Task objective = Beginning with the line that holds "654x652 pixels." in the data below, give again every line through the one that holds "Screen dimensions: 811x420", exactly as written.

╭─ Data for processing

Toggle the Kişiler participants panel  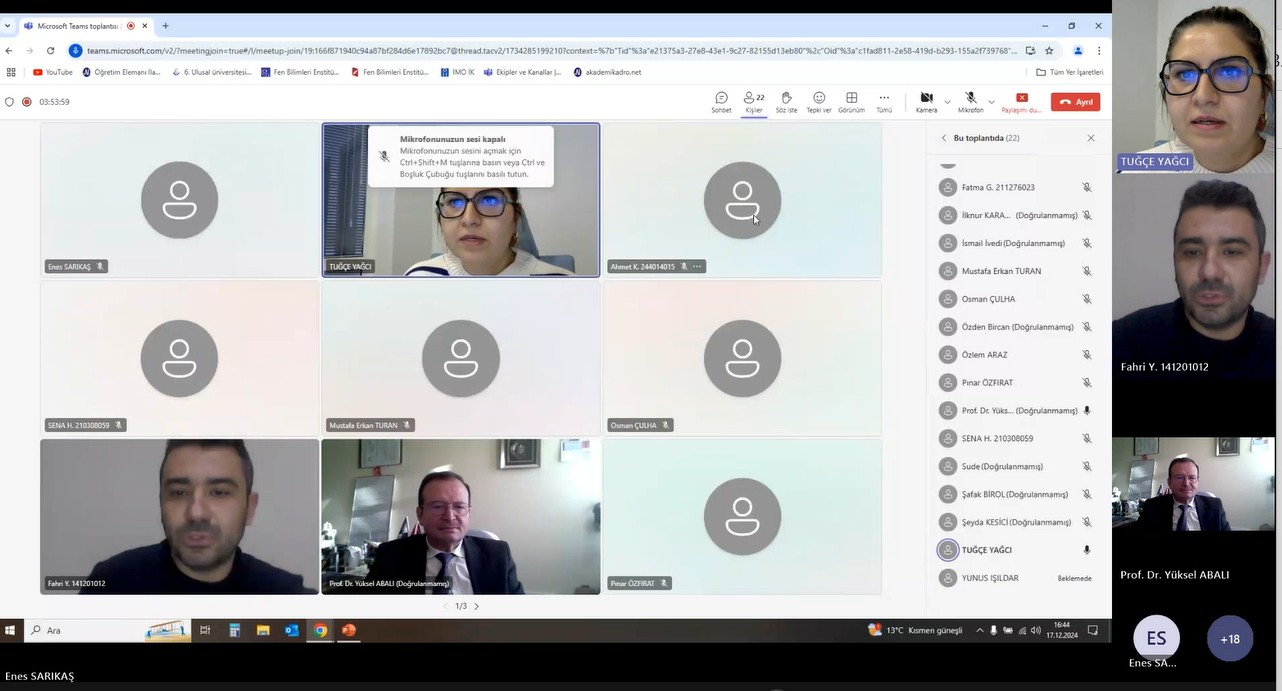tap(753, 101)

╰─
╭─ Data for processing

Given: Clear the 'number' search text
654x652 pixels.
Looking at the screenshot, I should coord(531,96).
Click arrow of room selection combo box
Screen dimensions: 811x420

╰─
╭─ Data for processing

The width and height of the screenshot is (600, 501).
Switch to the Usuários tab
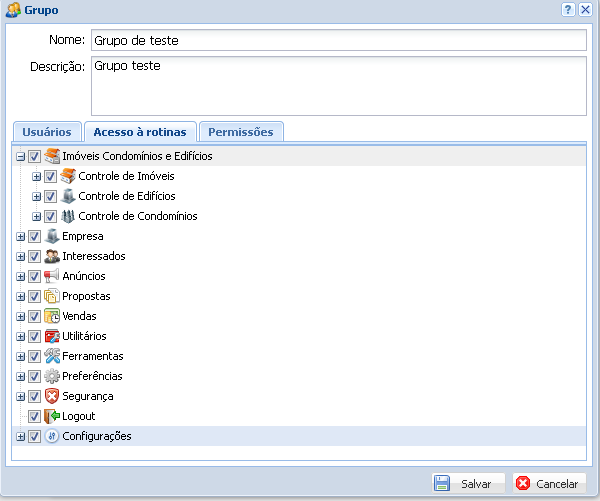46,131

╰─

Reply =
654x652 pixels.
Looking at the screenshot, I should coord(531,96).
Click arrow of room selection combo box
Screen dimensions: 811x420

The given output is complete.